* [TEXT SECTION]
——————————

Google Groups no longer supports new Usenet posts or subscriptions. Historical content remains viewable.
Dismiss

Javascript string encoding and channels

37 views
Skip to first unread message

Brian Fernandes

unread,
Dec 22, 2007, 12:27:59 AM12/22/07
to
Background: I have implemented my own protocol handler. The protocol
handler returns a new custom channel on request, this happens when you
type in a URL using that protocol in the address bar. The channel's
asyncOpen method fetches a String (which is an HTML document,
beginning at <html>) from some Java libraries based on the URL
entered. This string is placed in a nsIStringInputStream and is sent
on to the browser where it is displayed in the current tab.

——————————

* [Data records]
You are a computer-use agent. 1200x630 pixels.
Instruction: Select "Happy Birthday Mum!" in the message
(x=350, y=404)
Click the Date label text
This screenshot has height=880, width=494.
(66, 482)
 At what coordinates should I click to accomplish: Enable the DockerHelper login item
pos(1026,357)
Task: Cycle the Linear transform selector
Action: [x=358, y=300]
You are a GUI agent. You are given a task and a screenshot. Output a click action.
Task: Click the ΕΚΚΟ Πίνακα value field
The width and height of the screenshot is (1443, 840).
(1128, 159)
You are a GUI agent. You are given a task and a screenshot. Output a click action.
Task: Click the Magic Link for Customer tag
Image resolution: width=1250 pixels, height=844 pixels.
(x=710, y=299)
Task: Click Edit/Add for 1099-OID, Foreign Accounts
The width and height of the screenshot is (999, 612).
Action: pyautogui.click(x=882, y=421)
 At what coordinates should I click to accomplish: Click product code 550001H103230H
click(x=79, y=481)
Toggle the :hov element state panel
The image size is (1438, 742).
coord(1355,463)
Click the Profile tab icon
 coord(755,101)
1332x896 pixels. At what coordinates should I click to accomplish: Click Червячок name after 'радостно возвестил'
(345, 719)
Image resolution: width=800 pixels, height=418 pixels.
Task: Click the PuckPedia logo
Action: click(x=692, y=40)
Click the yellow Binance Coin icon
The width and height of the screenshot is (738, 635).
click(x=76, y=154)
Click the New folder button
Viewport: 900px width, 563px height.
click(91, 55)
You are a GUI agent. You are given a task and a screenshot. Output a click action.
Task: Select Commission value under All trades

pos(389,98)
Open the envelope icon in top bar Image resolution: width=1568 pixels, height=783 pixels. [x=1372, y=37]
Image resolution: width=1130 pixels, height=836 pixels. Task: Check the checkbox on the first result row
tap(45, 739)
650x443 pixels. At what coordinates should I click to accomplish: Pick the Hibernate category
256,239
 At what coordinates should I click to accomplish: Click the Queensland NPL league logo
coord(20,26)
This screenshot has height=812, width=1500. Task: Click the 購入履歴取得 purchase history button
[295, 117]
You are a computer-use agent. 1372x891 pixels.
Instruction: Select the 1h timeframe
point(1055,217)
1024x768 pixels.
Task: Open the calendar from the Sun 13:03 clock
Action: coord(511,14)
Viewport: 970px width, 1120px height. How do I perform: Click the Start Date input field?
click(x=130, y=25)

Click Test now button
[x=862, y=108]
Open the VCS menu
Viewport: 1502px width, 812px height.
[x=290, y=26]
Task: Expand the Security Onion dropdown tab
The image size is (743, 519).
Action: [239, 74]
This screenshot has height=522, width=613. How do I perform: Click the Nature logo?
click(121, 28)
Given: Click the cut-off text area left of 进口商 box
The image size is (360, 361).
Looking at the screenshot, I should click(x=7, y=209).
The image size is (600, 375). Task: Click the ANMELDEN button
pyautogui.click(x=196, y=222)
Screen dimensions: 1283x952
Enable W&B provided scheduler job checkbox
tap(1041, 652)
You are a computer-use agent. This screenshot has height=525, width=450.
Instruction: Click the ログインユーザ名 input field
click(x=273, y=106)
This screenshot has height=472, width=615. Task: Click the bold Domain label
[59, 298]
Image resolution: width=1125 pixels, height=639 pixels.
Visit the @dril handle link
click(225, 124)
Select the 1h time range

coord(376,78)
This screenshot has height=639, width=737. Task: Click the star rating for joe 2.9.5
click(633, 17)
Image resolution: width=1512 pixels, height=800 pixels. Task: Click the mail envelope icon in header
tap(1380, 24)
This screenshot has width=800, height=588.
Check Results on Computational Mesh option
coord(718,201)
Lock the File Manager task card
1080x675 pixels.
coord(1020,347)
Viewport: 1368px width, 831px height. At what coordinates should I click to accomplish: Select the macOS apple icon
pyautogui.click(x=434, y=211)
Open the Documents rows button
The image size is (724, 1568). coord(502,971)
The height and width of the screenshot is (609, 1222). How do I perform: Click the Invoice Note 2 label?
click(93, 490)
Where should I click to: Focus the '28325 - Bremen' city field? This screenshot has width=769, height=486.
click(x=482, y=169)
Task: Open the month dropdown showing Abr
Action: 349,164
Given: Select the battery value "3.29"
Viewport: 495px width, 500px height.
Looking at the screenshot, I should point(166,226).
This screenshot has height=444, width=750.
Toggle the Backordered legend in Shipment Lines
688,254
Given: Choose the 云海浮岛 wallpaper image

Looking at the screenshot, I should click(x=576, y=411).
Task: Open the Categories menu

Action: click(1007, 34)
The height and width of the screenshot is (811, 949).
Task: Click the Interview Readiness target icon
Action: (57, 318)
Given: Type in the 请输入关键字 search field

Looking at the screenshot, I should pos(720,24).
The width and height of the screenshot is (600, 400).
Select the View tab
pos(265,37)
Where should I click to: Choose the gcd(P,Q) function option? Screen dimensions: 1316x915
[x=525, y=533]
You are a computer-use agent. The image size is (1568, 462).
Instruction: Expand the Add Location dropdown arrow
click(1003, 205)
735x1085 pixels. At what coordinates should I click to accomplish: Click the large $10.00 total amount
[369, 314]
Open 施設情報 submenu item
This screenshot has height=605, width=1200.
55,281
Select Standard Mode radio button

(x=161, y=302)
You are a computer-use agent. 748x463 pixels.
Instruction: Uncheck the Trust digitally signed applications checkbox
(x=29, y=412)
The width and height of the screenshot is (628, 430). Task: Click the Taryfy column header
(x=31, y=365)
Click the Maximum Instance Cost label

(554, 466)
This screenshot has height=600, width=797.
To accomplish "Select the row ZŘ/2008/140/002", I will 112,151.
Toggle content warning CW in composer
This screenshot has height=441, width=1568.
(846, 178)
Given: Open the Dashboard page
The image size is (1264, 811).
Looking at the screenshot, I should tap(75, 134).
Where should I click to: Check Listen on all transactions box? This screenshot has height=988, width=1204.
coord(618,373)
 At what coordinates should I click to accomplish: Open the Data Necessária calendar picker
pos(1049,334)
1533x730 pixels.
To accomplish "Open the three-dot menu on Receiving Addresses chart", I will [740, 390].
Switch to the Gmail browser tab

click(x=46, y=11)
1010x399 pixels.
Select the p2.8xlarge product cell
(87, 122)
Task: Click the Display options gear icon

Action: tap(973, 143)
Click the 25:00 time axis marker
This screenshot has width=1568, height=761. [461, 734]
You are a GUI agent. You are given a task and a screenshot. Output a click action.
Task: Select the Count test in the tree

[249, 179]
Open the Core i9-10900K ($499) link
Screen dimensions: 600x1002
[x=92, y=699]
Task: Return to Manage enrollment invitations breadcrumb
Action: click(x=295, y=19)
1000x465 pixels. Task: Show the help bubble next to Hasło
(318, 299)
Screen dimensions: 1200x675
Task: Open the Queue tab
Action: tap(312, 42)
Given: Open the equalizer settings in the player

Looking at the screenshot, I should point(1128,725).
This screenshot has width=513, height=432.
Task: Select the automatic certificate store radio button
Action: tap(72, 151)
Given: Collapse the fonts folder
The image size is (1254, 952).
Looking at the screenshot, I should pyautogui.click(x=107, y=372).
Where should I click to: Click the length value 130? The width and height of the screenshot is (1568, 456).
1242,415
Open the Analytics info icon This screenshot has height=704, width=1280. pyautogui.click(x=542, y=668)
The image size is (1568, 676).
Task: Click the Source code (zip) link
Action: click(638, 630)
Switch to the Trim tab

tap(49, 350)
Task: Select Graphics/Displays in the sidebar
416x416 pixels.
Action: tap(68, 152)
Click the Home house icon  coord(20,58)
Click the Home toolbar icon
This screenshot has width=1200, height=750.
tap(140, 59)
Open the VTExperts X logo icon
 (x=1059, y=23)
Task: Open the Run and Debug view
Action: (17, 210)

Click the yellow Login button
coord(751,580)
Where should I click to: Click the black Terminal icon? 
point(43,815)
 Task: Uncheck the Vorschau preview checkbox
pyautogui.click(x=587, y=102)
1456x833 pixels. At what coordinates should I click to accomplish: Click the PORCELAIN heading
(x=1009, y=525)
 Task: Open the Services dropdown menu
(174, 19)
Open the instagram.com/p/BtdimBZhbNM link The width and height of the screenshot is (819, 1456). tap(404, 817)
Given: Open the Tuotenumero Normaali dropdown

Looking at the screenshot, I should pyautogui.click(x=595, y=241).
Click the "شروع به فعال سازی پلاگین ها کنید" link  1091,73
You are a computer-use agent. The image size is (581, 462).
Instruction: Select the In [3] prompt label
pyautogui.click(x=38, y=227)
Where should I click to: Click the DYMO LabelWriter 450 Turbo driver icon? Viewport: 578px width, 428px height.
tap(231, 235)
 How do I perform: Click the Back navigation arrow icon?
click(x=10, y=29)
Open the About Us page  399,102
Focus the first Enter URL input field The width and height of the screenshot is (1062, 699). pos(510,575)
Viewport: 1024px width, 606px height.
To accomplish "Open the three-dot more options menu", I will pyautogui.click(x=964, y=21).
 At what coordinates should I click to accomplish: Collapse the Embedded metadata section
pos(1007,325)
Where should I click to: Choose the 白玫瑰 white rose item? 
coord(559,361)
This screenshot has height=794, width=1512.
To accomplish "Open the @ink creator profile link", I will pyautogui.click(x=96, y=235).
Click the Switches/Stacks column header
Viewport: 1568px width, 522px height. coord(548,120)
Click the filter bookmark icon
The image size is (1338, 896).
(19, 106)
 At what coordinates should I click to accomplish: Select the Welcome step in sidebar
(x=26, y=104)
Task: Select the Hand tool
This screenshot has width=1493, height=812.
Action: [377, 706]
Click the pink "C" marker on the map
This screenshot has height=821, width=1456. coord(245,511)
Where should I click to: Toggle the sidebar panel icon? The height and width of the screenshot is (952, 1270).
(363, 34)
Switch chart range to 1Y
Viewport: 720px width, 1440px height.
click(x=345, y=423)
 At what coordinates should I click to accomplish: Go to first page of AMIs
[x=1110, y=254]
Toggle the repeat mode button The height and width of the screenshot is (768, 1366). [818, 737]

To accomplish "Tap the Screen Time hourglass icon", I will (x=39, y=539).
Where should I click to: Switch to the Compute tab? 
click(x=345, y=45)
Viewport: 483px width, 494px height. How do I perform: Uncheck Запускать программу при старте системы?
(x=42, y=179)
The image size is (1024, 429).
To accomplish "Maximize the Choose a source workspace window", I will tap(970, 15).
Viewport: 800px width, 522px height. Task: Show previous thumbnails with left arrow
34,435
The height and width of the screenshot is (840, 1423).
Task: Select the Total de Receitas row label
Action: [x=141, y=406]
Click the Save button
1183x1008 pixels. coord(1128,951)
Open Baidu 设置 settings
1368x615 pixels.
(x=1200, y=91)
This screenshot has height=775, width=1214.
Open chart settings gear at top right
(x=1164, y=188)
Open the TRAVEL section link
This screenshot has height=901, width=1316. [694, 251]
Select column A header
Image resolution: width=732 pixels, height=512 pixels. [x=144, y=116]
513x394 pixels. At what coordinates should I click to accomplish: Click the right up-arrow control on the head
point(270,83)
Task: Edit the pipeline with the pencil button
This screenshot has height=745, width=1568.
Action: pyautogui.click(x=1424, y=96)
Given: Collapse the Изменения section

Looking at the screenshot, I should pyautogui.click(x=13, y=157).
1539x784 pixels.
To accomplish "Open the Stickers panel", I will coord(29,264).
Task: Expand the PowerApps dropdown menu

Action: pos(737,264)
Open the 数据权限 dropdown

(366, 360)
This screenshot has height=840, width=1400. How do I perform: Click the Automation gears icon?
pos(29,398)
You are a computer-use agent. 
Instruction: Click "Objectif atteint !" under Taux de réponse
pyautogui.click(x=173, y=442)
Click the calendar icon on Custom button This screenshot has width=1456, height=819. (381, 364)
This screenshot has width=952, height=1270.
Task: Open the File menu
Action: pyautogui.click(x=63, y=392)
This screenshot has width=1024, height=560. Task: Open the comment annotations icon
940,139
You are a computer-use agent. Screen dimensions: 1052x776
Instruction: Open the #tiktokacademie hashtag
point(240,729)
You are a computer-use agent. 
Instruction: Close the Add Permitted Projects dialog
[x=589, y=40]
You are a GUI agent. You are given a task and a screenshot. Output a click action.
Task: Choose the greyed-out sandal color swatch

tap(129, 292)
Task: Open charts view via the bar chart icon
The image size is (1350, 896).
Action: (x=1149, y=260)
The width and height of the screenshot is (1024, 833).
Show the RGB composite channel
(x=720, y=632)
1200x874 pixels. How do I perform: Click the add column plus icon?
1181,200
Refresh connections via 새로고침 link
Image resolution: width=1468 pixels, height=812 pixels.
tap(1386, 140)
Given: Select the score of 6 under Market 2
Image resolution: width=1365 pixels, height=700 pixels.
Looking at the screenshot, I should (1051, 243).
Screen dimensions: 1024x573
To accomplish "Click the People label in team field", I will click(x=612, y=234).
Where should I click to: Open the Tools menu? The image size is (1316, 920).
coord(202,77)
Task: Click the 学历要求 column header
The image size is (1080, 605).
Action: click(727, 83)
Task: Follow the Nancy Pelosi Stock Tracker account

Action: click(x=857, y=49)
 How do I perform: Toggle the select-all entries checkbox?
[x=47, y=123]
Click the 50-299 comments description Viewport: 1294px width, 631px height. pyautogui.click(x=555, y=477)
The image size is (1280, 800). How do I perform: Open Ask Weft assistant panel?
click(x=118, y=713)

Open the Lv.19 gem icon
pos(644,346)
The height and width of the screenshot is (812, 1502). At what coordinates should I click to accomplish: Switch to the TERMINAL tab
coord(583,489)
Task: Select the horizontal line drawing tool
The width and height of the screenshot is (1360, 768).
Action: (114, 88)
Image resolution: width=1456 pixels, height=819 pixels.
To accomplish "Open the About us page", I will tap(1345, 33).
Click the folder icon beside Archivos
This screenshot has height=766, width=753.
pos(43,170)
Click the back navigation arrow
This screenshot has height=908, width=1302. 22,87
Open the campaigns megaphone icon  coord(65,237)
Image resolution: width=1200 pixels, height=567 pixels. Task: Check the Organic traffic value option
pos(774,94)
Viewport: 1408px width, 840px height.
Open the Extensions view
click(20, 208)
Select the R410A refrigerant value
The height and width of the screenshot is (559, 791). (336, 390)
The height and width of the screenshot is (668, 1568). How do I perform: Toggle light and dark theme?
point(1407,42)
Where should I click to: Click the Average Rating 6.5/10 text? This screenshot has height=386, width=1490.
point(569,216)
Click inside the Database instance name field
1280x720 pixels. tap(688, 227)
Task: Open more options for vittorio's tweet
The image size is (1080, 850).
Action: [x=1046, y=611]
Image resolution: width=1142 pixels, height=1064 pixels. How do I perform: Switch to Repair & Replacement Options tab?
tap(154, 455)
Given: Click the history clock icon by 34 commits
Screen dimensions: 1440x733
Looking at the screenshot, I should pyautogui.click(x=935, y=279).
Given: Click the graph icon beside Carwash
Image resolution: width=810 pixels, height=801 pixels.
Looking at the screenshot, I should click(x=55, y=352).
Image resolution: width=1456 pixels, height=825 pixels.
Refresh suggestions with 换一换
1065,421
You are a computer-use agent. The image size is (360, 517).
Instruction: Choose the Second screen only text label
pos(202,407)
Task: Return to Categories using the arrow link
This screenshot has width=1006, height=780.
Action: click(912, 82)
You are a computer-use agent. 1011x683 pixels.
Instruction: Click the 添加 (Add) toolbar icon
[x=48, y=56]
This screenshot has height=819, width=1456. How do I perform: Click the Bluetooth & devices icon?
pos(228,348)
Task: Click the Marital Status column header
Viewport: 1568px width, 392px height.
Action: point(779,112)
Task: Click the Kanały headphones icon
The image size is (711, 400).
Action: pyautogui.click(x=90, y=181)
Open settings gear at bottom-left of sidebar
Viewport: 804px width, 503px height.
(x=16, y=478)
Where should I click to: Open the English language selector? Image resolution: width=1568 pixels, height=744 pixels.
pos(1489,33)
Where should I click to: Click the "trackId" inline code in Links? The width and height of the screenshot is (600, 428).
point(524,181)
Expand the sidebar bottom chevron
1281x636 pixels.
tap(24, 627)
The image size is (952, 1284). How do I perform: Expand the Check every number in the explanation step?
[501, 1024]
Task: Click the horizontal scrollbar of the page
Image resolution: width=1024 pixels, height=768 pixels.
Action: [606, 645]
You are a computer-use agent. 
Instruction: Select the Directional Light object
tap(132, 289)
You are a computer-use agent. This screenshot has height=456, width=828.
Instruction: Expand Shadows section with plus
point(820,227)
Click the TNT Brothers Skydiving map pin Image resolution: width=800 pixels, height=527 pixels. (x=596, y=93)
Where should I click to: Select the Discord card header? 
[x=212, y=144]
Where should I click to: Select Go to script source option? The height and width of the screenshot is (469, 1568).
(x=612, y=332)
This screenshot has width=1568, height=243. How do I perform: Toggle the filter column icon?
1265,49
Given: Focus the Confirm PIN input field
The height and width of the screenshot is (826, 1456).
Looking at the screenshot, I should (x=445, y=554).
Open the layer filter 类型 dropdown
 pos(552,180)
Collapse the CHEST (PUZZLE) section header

——————————

* [SET EXERCISE 1] Using the post on Javascript string encoding and channels, decide whether each statement agrees with it: (a) the channel's asyncOpen method fetches a String from some Java libraries; (b) the fetched document is displayed in a new window; (c) the protocol handler hands back an existing channel when asked. For each, answer yes or no and quote the words of the post that decide it.
* [SET EXERCISE 2] Count the lines of the listing that contain the string "button", matching case exactly. Give only the number.

* [WRITTEN ANSWER 1]
(a) Yes: "The channel's asyncOpen method fetches a String (which is an HTML document, beginning at <html>) from some Java libraries based on the URL entered."
(b) No: "is sent on to the browser where it is displayed in the current tab."
(c) No: "The protocol handler returns a new custom channel on request"

* [WRITTEN ANSWER 2] 12